There are three taxes your family may have to face in the State of Maryland. There is a federal estate tax, a Maryland estate tax, and a state inheritance tax. Maryland does have a state inheritance tax, but it does not apply to everyone. It does not apply if you leave your assets to your spouse, your children, your grand-children, parents or grandparents, or your brothers or sisters. Anyone else, nieces, nephews, cousins, friends, or domestic partners, the State of Maryland does tax with an inheritance tax of 10%. And that is 10% on the first dollar. So, if you leave a niece $60,000, she will have to pay $6,000 in inheritance tax.
Then, we have the federal estate tax and the Maryland estate tax. The way they work is you add up all of your assets: your real estate (fair market value), your retirement accounts (IRAs, 401Ks, TSPs), your savings accounts, your stock, the death value of your life insurance and you come up with your gross estate. Then, you subtract the debt: your mortgages, credit card bills, loans, and your come up with your net estate. Right now, if your net estate is less than one million dollars, there is no tax. Assets over one million dollars are taxed by the State of Maryland at approximately 16%. The State of Maryland used to follow the federal exclusion. Because the federal government has increased their exclusion, the State of Maryland capped their tax on assets over one million dollars ($1,000,000).
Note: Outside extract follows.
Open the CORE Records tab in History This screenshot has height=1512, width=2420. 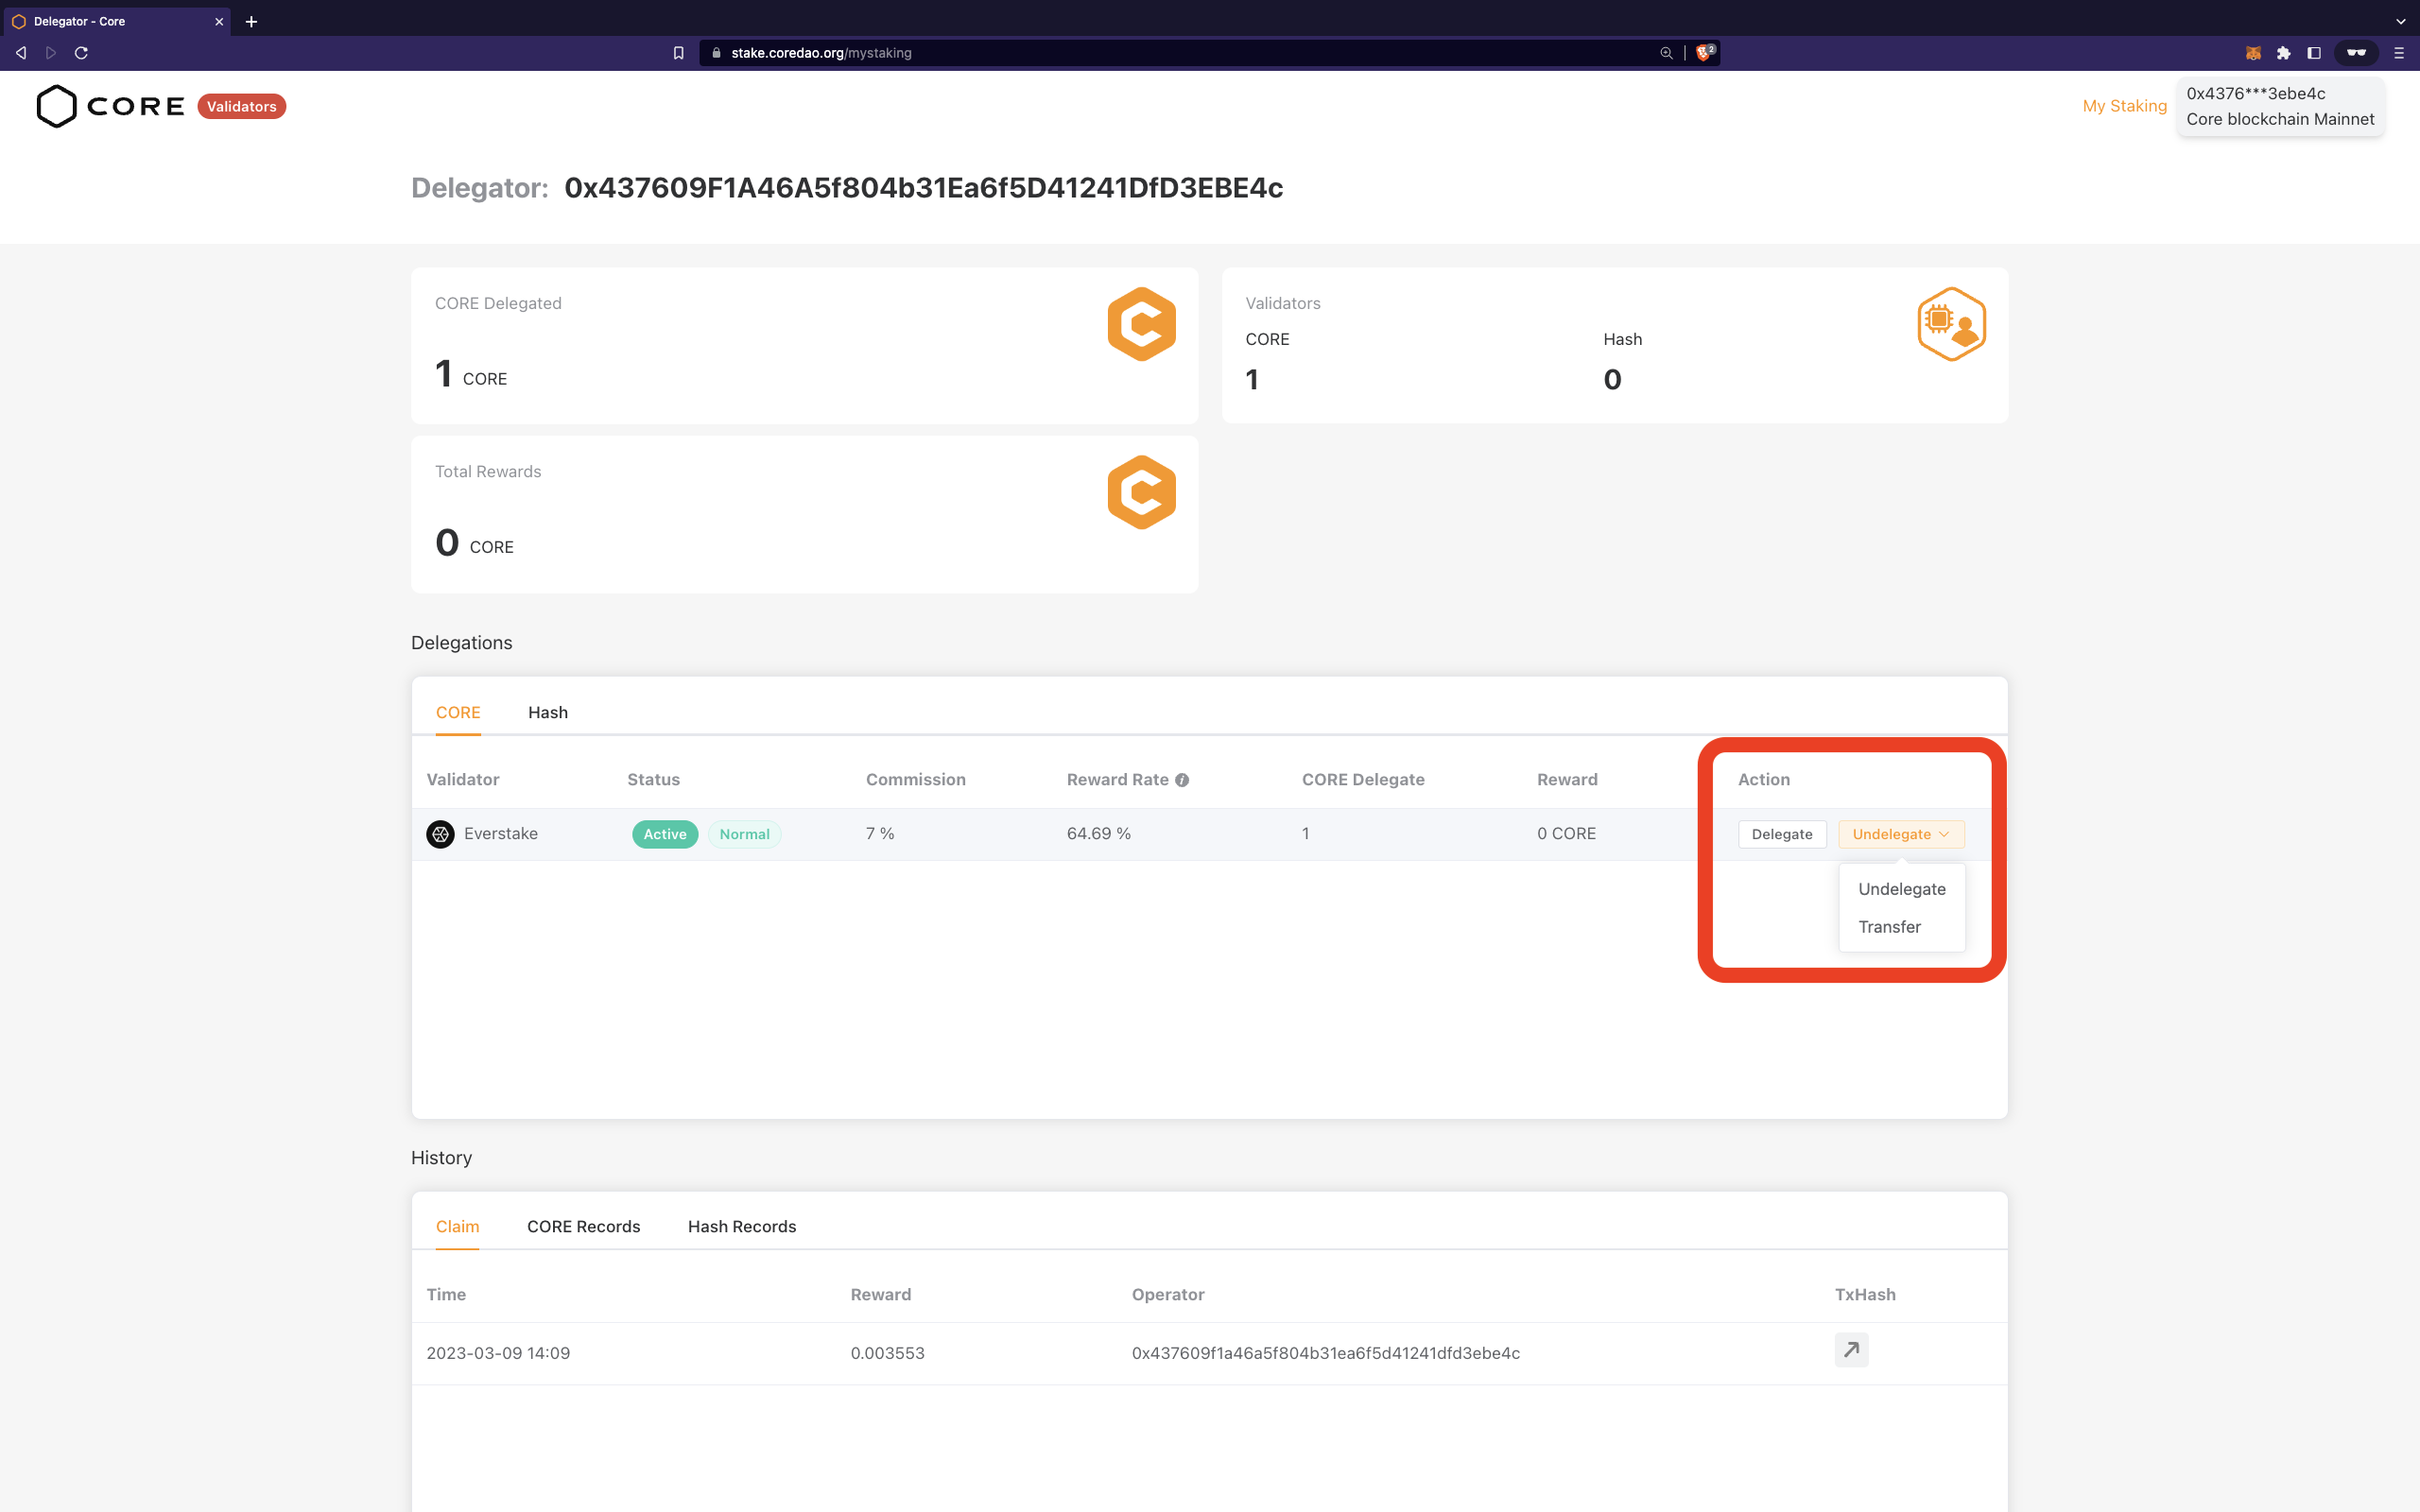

Finally we have the federal exclusion and right now it is at five million dollars ($5,000,000). So anything under $5 million will not be taxed by the federal government, but anything over that amount will be taxed at 35%. The federal exclusion of $5 million ends December 31, 2012 and reverts back to an exclusion of $1 million with a 55% rate as of January 1, 2013 unless Congress changes the law in the meantime.